Sözcü yazarı Yılmaz Özdil, Muharrem İnce'nin kendisine ilişkin kullandığı sert ifadelere yanıt verdi
“Ekmek için Ekmeleddin’den bile sekiz puan az oy aldı, Tayyip Erdoğan gayet rahat kazandı, Türkiye’nin rejimi değişti.
Seçim gecesinde soru işaretleriyle beraber karanlıkta kalan saatler, ortadan buhar olmalar, lüks otelin komple kapatılan kral dairesi katı, en kritik aşamada Fox haber’in canlı yayınına gönderilen “adam kazandı” mesajı… İnanmak istemeyenlere bile, yazdıklarımı teyit etti.
Testi kırılmadan önce uyardığım için, testi kırıldıktan sonra konuşma hakkım vardı, susmak yerine yine yazdım.

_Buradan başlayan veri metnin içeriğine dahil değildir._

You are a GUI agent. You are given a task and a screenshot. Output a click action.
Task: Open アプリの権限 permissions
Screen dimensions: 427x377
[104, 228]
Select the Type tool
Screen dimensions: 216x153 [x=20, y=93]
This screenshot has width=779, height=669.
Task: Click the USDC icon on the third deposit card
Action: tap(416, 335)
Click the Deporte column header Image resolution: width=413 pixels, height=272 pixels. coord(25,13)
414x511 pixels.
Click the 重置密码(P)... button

Bizzat Tayyip Erdoğan tarafından Muharrem İnce üzerinden Hacivat-Karagöz kavgası yaratıldığını, çok basit bir algı operasyonunun afiyetle yedirildiğini, Meral Akşener ve Temel Karamollaoğlu’na karartma uygulanırken, Muharrem İnce’nin bizzat Akp tarafından köpürtüldüğünü, merkez sağ seçmenin ve Chp seçmeninin bizzat yandaş medya tarafından manipüle edildiğini, Anadolu Ajansı’nın bile Muharrem İnce’ye nasıl destek verdiğini kanıtlarıyla yazdım.
Gene hiç şaşmadığım sonuçları oldu.
Muharrem İnce, yandaş Hürriyet gazetesinden Ayşe Arman’a röportaj verdi. Benim hakkımda “şerefsiz oğlu şerefsiz” dedi.

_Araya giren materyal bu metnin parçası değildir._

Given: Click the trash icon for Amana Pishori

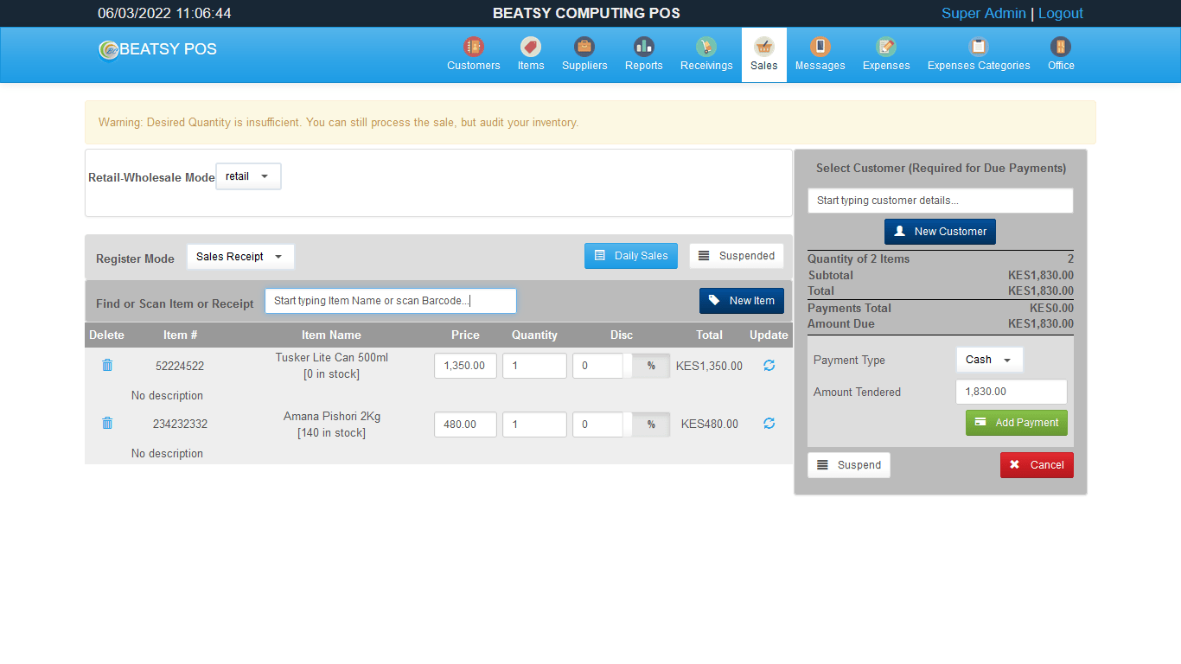Looking at the screenshot, I should (x=107, y=424).
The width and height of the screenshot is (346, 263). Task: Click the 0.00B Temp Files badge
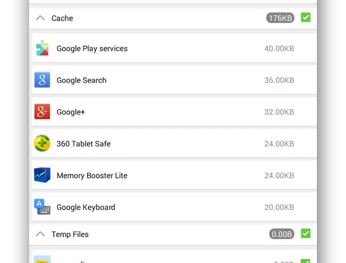tap(282, 234)
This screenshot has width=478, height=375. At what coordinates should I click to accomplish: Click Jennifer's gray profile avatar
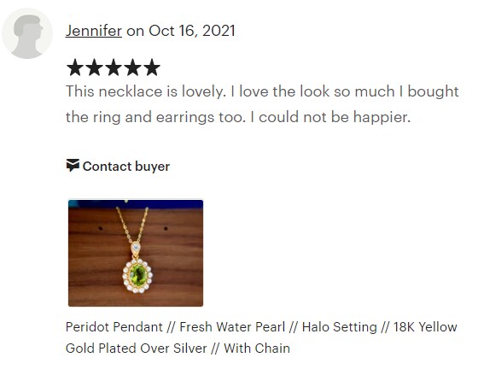(x=27, y=33)

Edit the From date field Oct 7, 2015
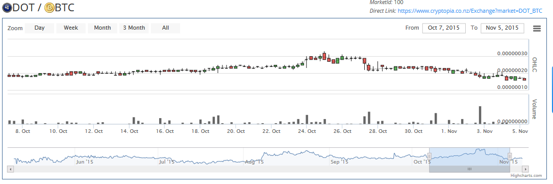pyautogui.click(x=444, y=28)
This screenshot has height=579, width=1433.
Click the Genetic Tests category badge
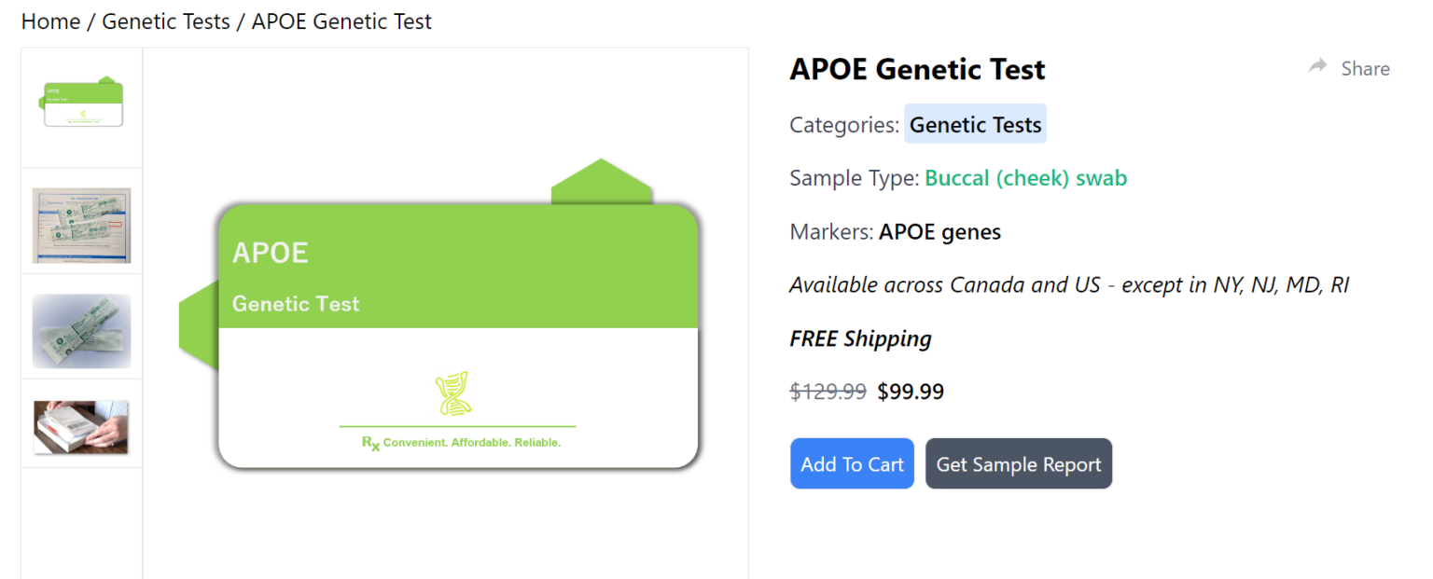point(975,124)
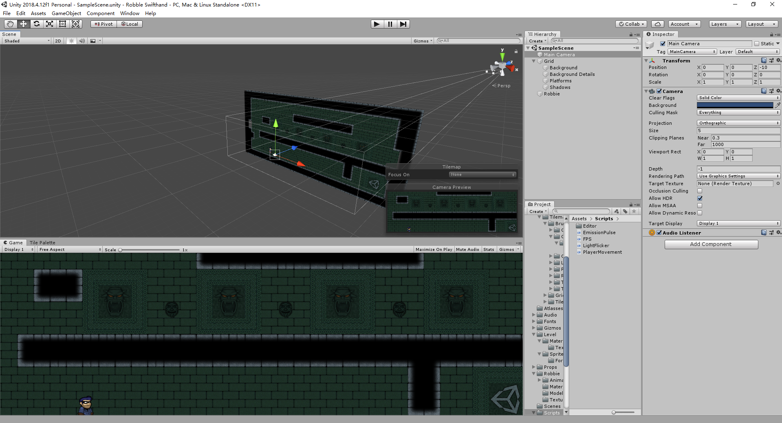Disable the Allow HDR checkbox
The height and width of the screenshot is (423, 782).
700,198
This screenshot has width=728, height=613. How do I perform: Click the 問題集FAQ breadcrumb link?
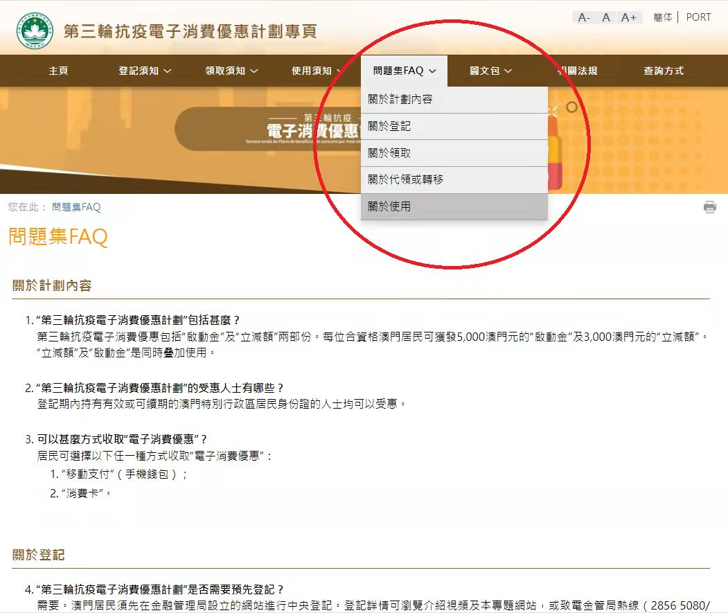point(76,207)
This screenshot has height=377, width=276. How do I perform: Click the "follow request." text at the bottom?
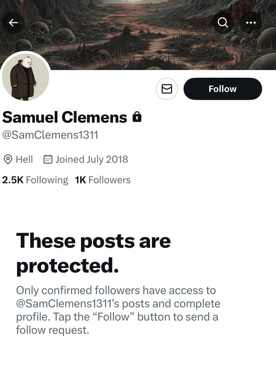(x=52, y=330)
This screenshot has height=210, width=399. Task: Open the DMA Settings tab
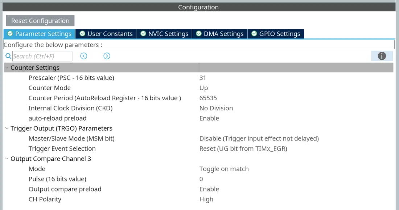point(220,34)
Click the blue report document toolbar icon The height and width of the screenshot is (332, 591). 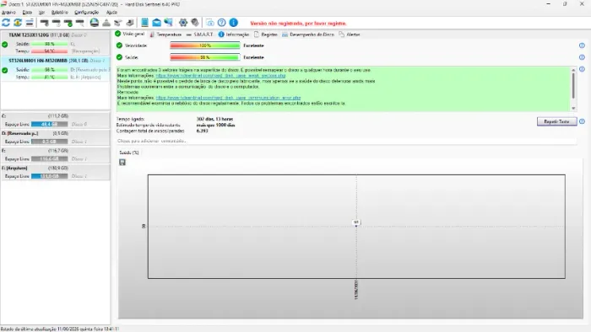[144, 23]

“Ahlaksız” olduğumu söyledi.
Daha üç gün önce Aydın Doğan’ın elinden alınarak Ziraat Bankası kredisiyle yandaş işadamına hediye edilen Hürriyet gazetesini kendine dert etmedi, Sözcü gazetesini dert etti.

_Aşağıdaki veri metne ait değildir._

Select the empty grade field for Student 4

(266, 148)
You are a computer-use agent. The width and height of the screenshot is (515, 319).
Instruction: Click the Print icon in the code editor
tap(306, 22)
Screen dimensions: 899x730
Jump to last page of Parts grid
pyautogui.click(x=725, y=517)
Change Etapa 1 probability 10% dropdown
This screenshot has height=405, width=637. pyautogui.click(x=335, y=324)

“Sözcü gazetesiyle derdim olduğunu, kendisi üzerinden Sözcü gazetesiyle hesaplaştığımı” söyledi.
Bahsettiğim Anadolu Ajansı fotoğraflarını Sözcü gazetesinin internet sitesi bile Anadolu Ajansı’ndan kullandığı halde… “Yalan” yazdığımı, “Anadolu Ajansı’nın o gün orada bile olmadığını” söyledi.
“Haddimi bilmemi, kendisinin canını sıkmamamı” söyledi.
Bu yandaş röportaj üzerine yandaş medya pek keyiflendi…
Sabah’tan Akşam’a Star’dan Vakit’e koro halinde manşet yaptı:
“Muharrem İnce, Yılmaz Özdil’e şerefsiz oğlu şerefsiz dedi.”
***
Yazdıklarım bana ait, beni bağlar. Dolayısıyla, kişisel olarak beni hedef almaları normaldi.
Ama, yukarda Allah var… Bugüne kadar babama, anneme, aileme dil uzatacak kadar küçülen, buna yeltenecek kadar alçalan olmadı.
Muhalefetteyken bile böyleyse, kazandığında neler olacaktı diye düşünüyor insan.
Ve tabii şunu da düşünmeden edemiyor… Babam şerefsizse, ben şerefsizin oğlu şerefsizsem, babamın cenaze törenine niye geldi acaba, şerefsizler toplantısına mı?”